Why it matters: The Equal Employment Opportunity Commission (EEOC) has filed its third lawsuit challenging the legality of an employer wellness program, this time targeting Honeywell Corporation. The complaint, filed in Minnesota federal court, claims that the company launched a biometric testing program for employees and their spouses that is not job-related or a business necessity that imposes a financial penalty on those who elect not to participate. Honeywell immediately responded with a statement denying liability and adding that the agency is “woefully out of step with the health care marketplace.” Last year, the Departments of Labor (DOL) and Health and Human Services (HHS) as well as the Treasury Department issued guidance to employers offering workplace wellness programs. But because the EEOC did not participate, questions remained about the application of federal law to the guidance. The Honeywell complaint – following two other lawsuits in recent months – demonstrates that at the very least, the EEOC believes the Americans with Disabilities Act (ADA), the Genetic Information Nondiscrimination Act (GINA), and Title VII apply to wellness programs, putting employers on notice to ensure their programs are compliant with the regs and federal law or face an action from the EEOC.

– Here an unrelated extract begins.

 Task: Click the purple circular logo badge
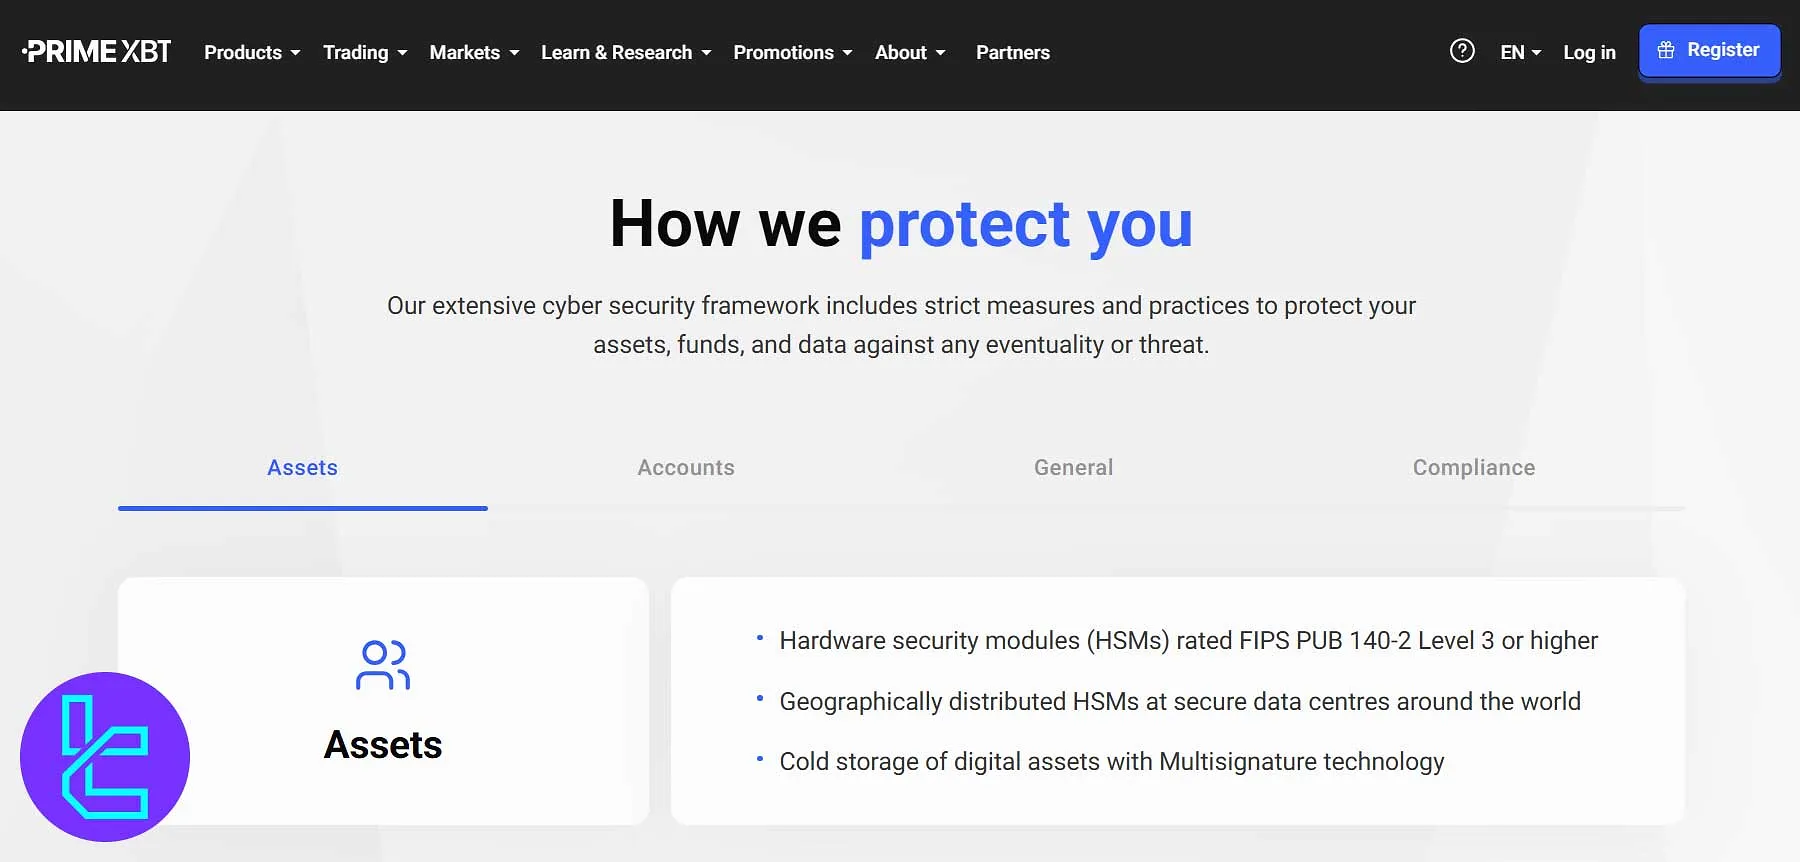[x=104, y=756]
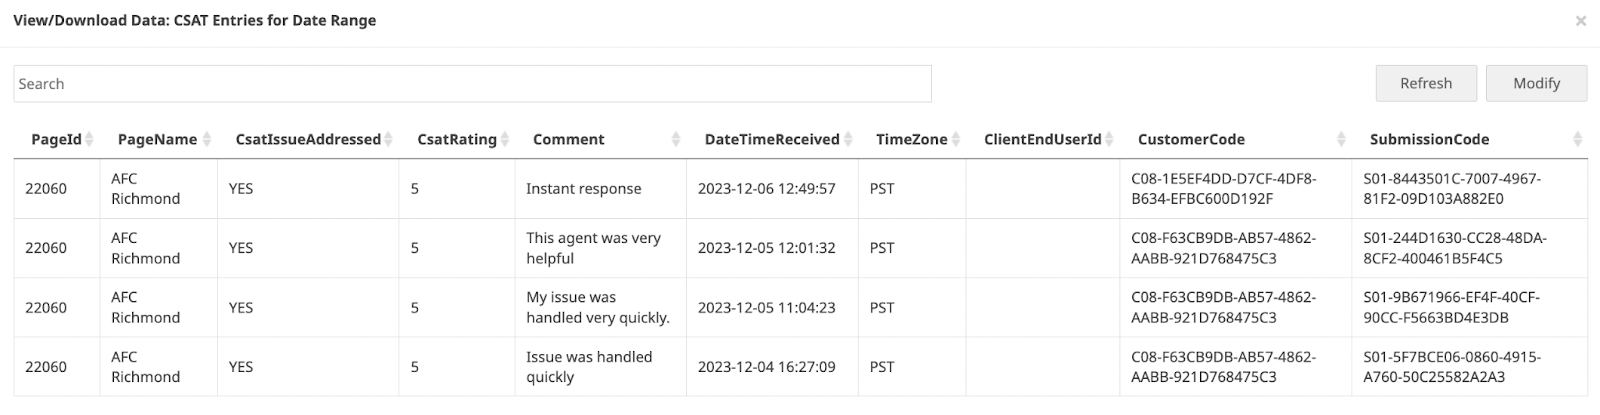Click the 2023-12-04 16:27:09 date cell

pos(766,367)
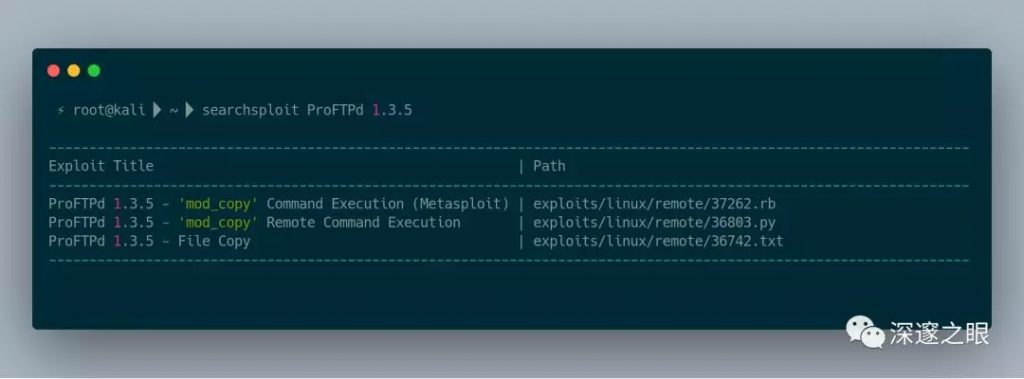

In May 2013, the DOL, HHS, and the Treasury Department issued guidance to employers offering workplace wellness programs that incentivize employees to improve their health. While praising the value of such programs, the regulations set forth several requirements for employers, including that the program be reasonably designed to promote health or disease prevention, not be overly burdensome for employees, with “reasonable alternative standards” provided for outcome-based programs, where a reward is offered to employees who reach a specified target (such as achieving a certain blood pressure goal or body mass index).
The regulations took effect January 1, 2014.

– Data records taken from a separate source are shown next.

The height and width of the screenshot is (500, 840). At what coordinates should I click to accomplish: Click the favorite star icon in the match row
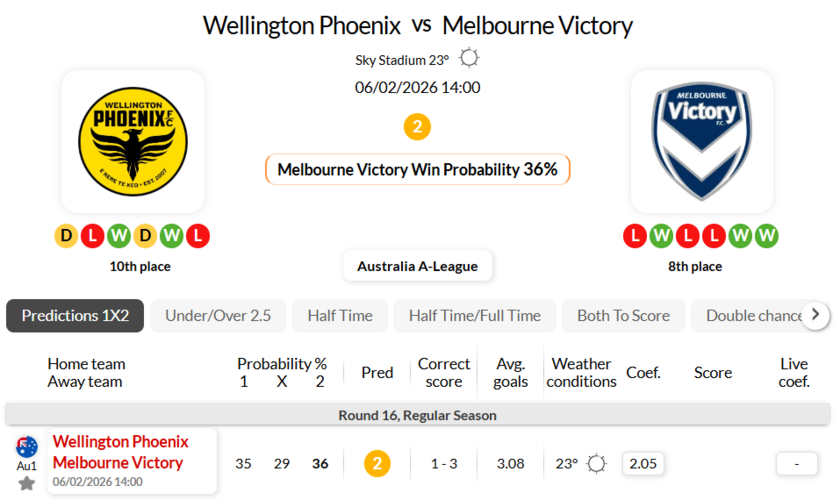[x=26, y=484]
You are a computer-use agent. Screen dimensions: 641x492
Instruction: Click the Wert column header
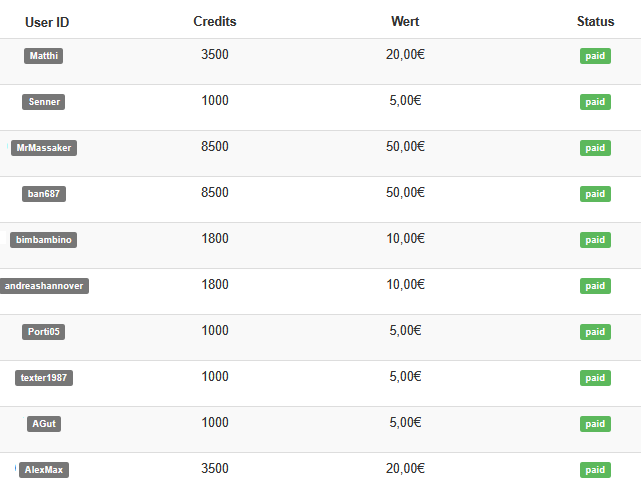coord(405,22)
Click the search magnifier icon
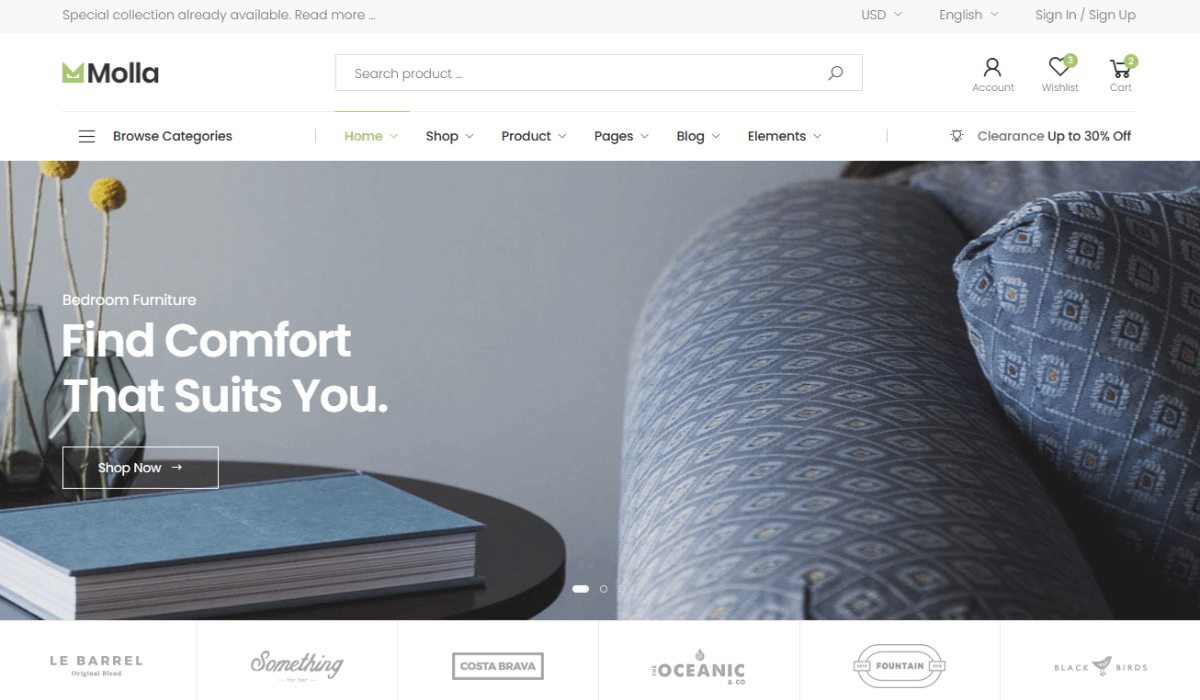The image size is (1200, 700). 835,73

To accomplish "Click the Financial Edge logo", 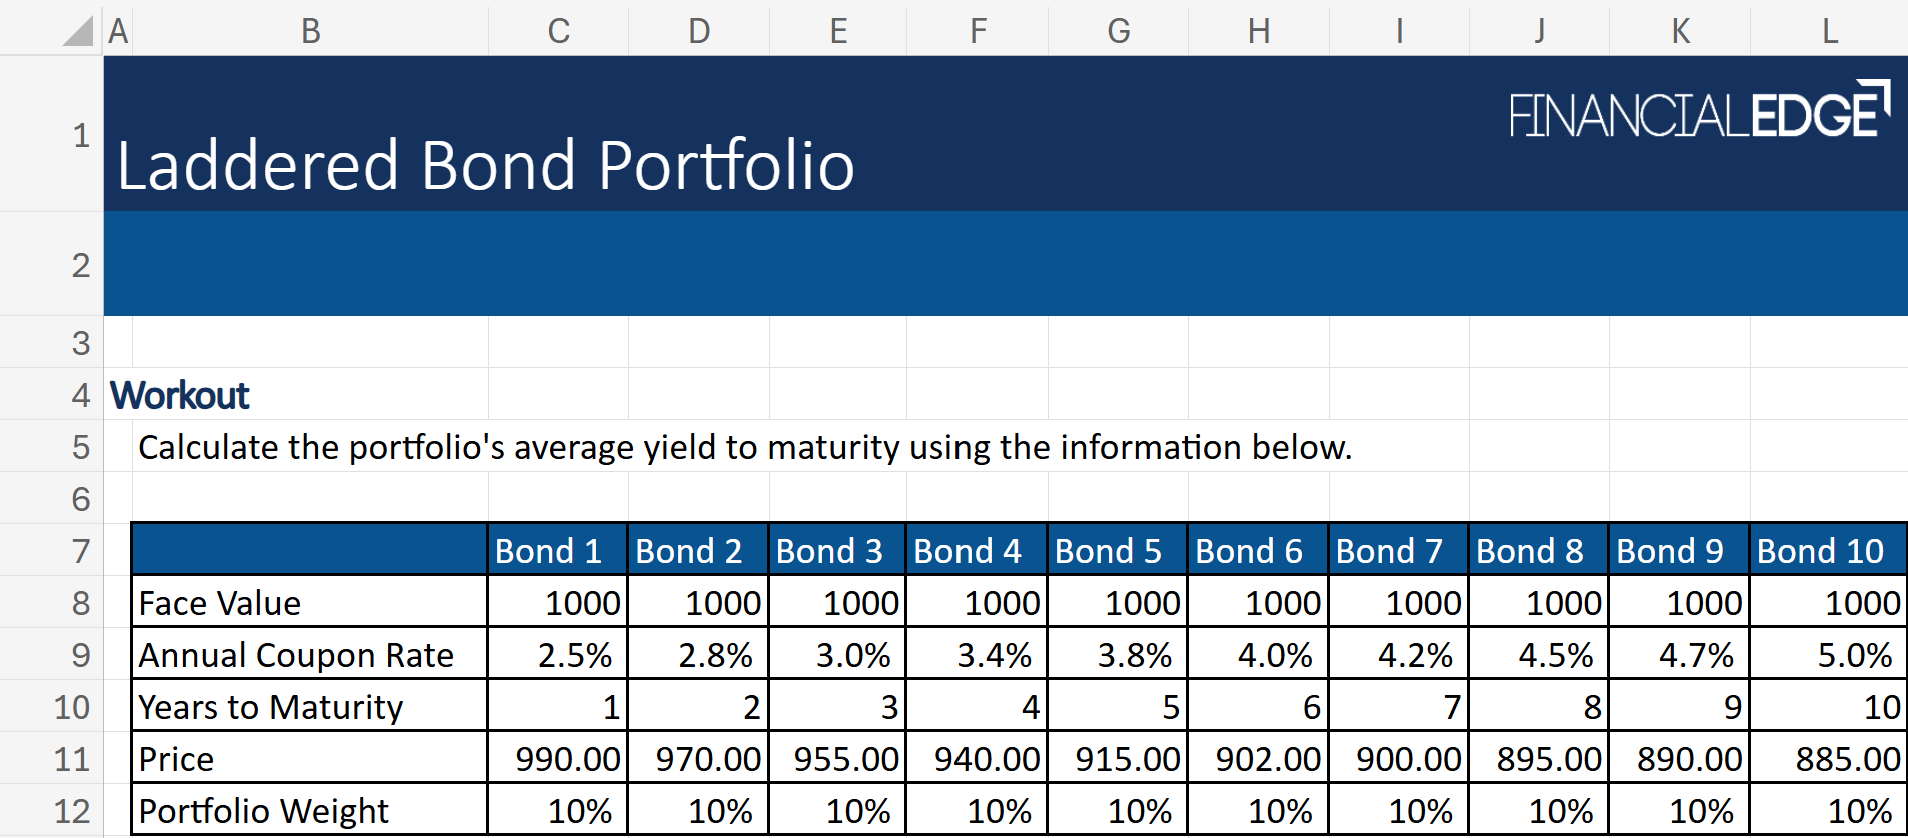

However, employment attorneys remained unclear about the application of federal laws like the ADA (which has a general prohibition on asking disability-related questions unrelated to a job) and GINA (under which employers are forbidden from asking about an employee’s family medical history) to their wellness programs as the EEOC declined to participate in the regulations.

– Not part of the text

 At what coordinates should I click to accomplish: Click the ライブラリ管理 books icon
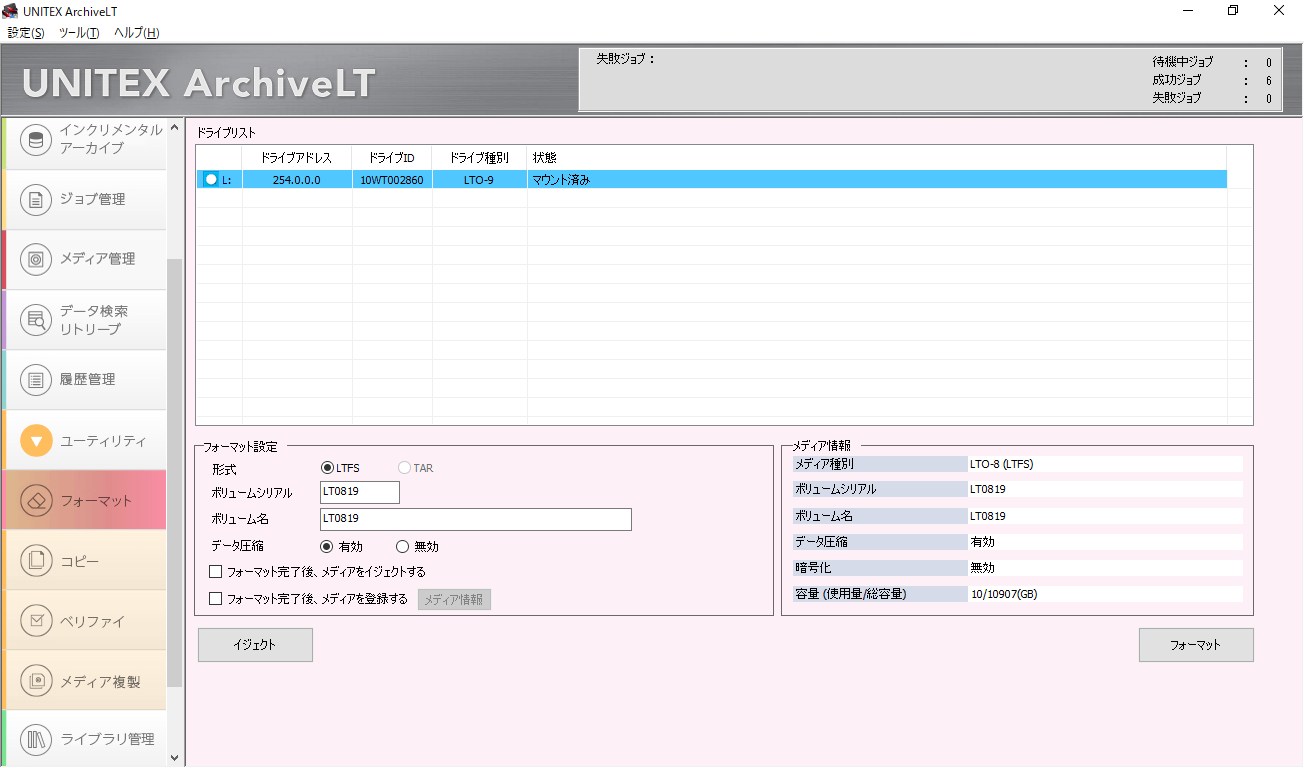[36, 740]
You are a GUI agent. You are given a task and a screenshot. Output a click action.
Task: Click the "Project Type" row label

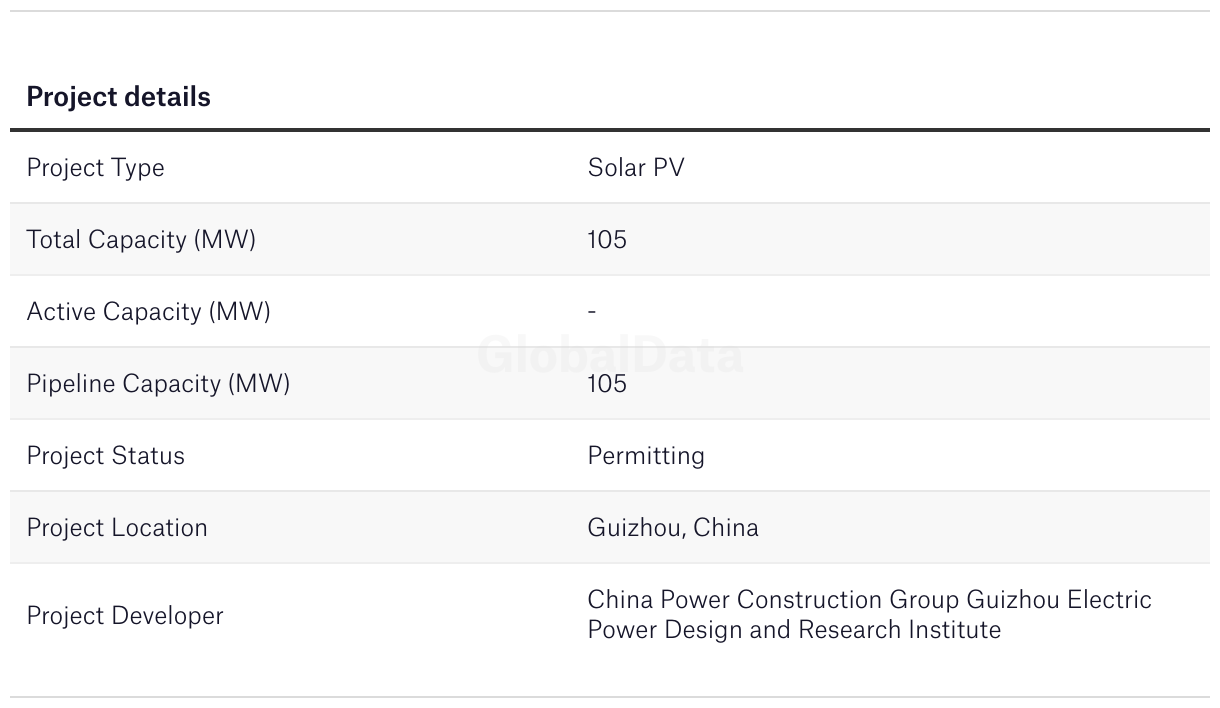tap(95, 168)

The agency has now answered the question in the affirmative, filing three lawsuits challenging wellness programs. Most recently, the EEOC filed a complaint in Minnesota federal court seeking an injunction to halt Honeywell from engaging in the biometric testing of its employees.
Honeywell announced the new plan at the end of the summer, informing employees that they (and their spouses if they had family coverage) would undergo biometric testing by a vendor for the 2015 health benefit year, the EEOC said. The biometric testing includes a blood draw with the results evaluated for nicotine as well as testing for blood pressure, HDL and total cholesterol, glucose, and height, weight, and waist circumference.
The EEOC alleged that employees will be penalized for failing to participate, losing up to $4,000 in surcharges and lost Health Savings Account (HSA) contributions.
Specifically, employees that do not undergo the testing will lose HSA contributions from Honeywell, which range up to $1,500 depending on the employee’s annual base wage and type of coverage. In addition, a $500 surcharge will be added to the 2015 medical plan costs plus a $1,000 tobacco surcharge for the employee and his or her spouse if they do not submit to the testing, the agency told the court.
According to the complaint, Honeywell initially told employees that the results of the biometric testing would be used to form the basis for goals to help them reduce risk factors like blood pressure in order to receive their HSA contributions.
Although the EEOC requested that Honeywell agree not to impose any penalty or cost upon employees that decline to participate in the biometric testing or reduce any contributions to HSAs or impose any surcharges, the company refused.
The agency responded with a federal complaint seeking an injunction halting the biometric testing. “[B]ased on the EEOC’s review of available information, it appears that Honeywell’s threat to withhold inducements or to impose penalties on employees who did not participate in Honeywell’s biometric testing violates the ADA and GINA,” the EEOC alleged.
The testing violates the ADA because it is not job-related or consistent with business necessity, imposes a penalty upon employees to make them participate, and is not voluntary, the agency said. Honeywell also ran afoul of GINA, the agency claimed, by offering an inducement to obtain the medical information of employees’ spouses.
Preliminary relief is necessary because once an employee takes the test, it cannot “unring the bell.”
“There is no adequate remedy at law for unwarranted, unwanted, and unlawful medical examinations,” the EEOC argued in its complaint. “Once the test is taken, the violation of the statutes cannot be adequately remedied through monetary relief.”
The agency requested that the court issue a temporary restraining order enjoining Honeywell from imposing any penalty or cost, reducing any contribution to an HSA, or imposing any surcharges on employees (or their spouses) for declining the biometric testing, as well as advising employees of the change of plans.